Your pets have probably loved having you home over the past year - but now with many returning to the office life, it may be time to start getting your pets used to you being gone.

Many animal experts agree that it will take time for your pets to re-adjust, CNN reports.

Your pets have either adjusted to you being home all the time or were adopted during the pandemic, meaning they don't know any different. That said, there's going to be another adjustment period when you start leaving the house again.

"Among current pet-owning households, 35% adopted pets in the 12-month period ending February 2021," Packaged Facts, a market research firm, reports.

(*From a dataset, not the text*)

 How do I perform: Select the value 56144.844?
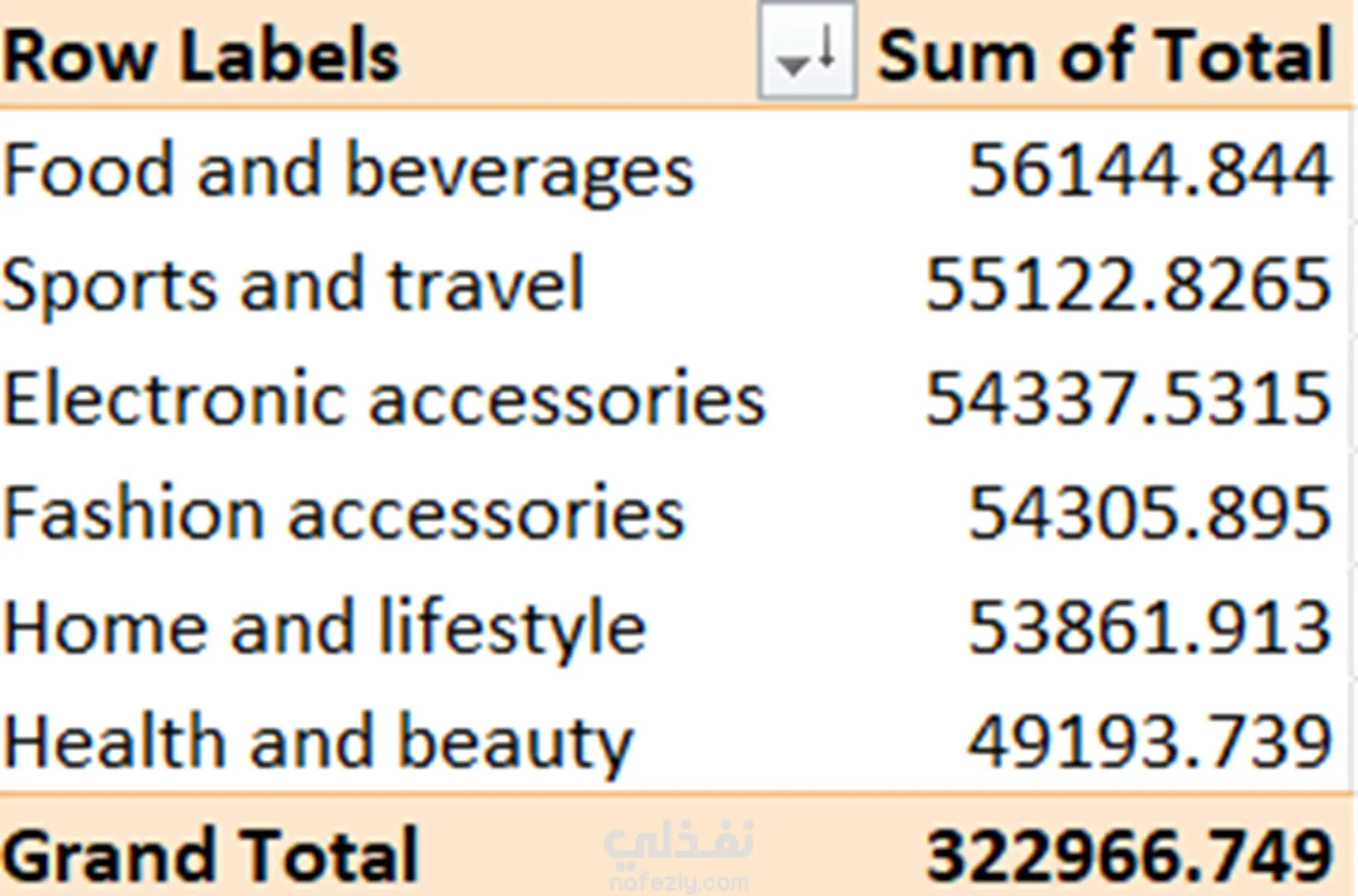1149,170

CNN offers a few tips to help your pet get through the adjustment period:

Leave them home alone for a few hours at a time

The best way to begin to get your pets acclimated to "normal" life is to start leaving them home alone for a few hours at a time each day. This way, they're not shocked when you start leaving for longer periods of time.

You can leave your pets home for 2-3 hours daily to start.

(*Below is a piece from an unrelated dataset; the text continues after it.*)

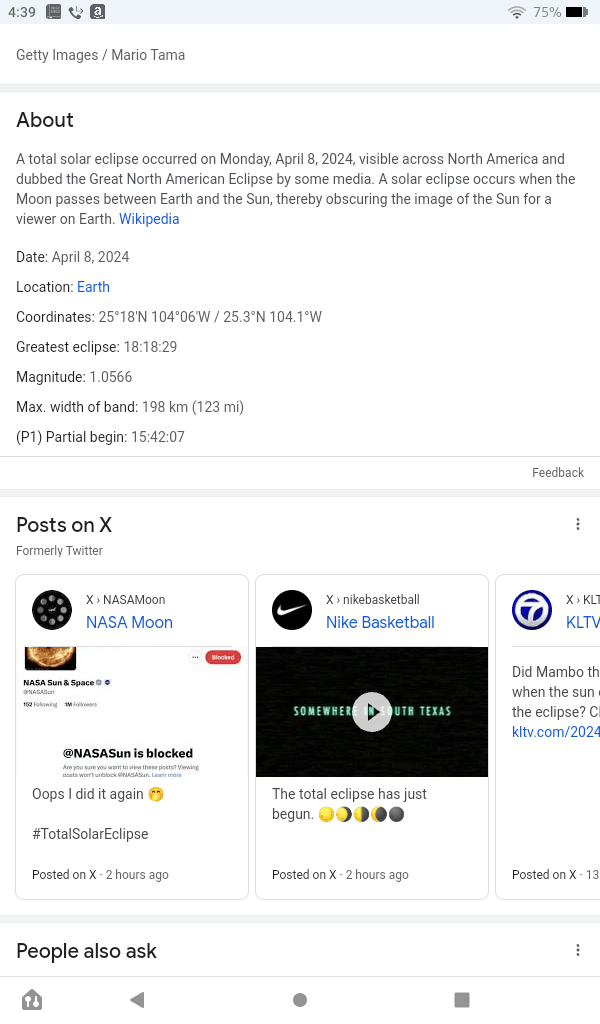
Task: Open People also ask options menu
Action: [x=577, y=950]
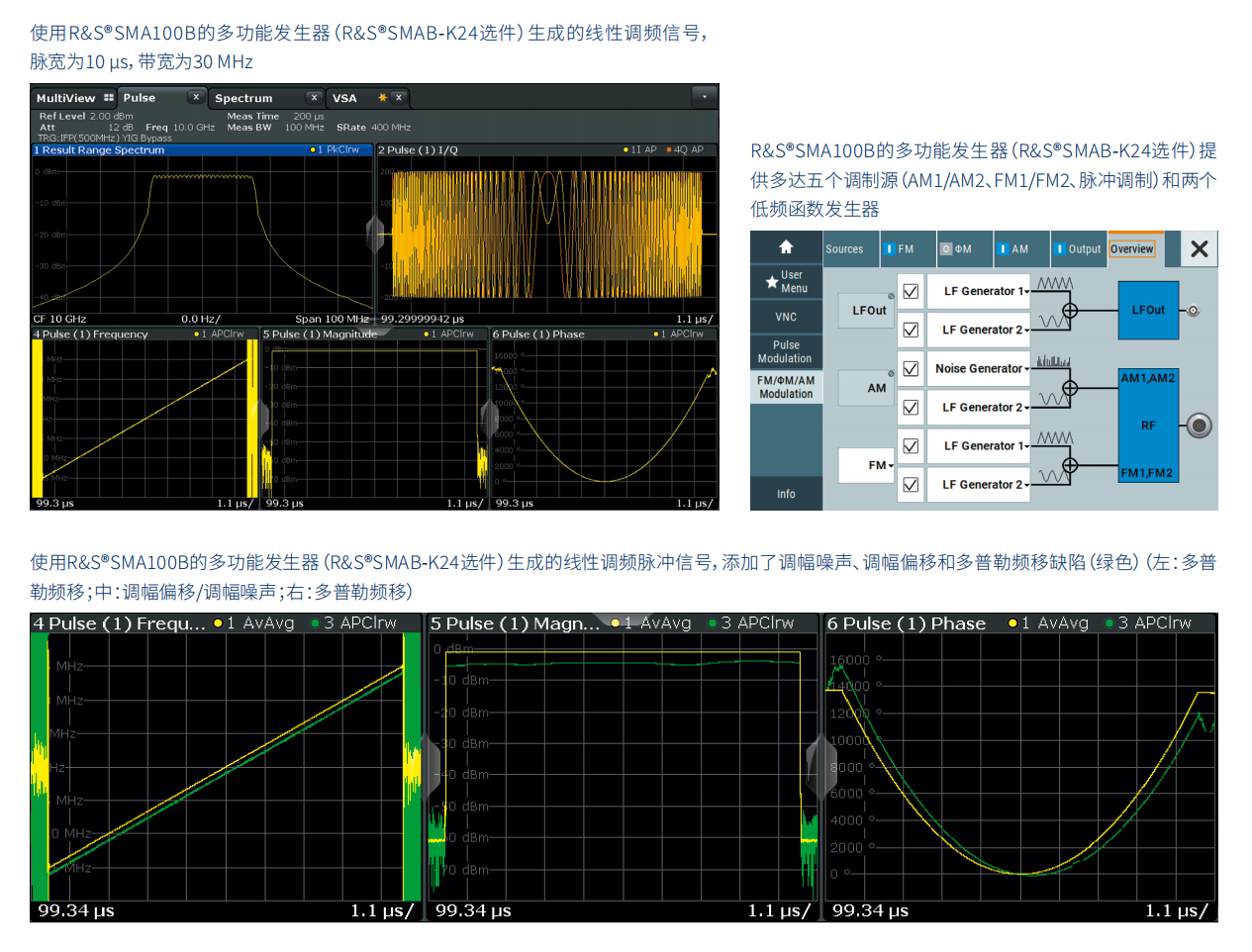Open the FM modulation type dropdown
The height and width of the screenshot is (952, 1252).
coord(880,465)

Don't change your routines all at once

Keeping your pets in a routine that's as close to what they're already used to is best. It's important to make gradual changes so your pet doesn't suffer from the anxieties of being left alone right away.

Dr. Dana Varble, chief veterinary officer for the North American Veterinary Community, suggests keeping some of the habits you already keep up - like taking your pet on walks during lunch breaks.

Look into getting a pet sitter

If you're unable to keep up some of your daily habits due to your return to "normal" life, it may be good to consider getting a pet sitter or dog walker for the daytime when you're not able to be home.

Varble says, "In the last several years we've done a lot of research that's shown that a lot of animals have a much more significant and longer lasting memory than we thought they did."

Getting your pets into a routine with a new person could help the pets adjust to a different routine and cope with loneliness.

Leave distractions around

There are a few ways you can distract your pet when you're not around, including soft music playing, toys they can entertain themselves with, or videos they can interact with.

Ingrid Johnson, who is a certified cat behavior consultant with Fundamentally Feline, suggests that these tools can help keep your pet occupied, allowing them to focus on something other than the fact that their humans aren't around.

"It gives them comfort to be able to control access to their basic needs," Johnson said.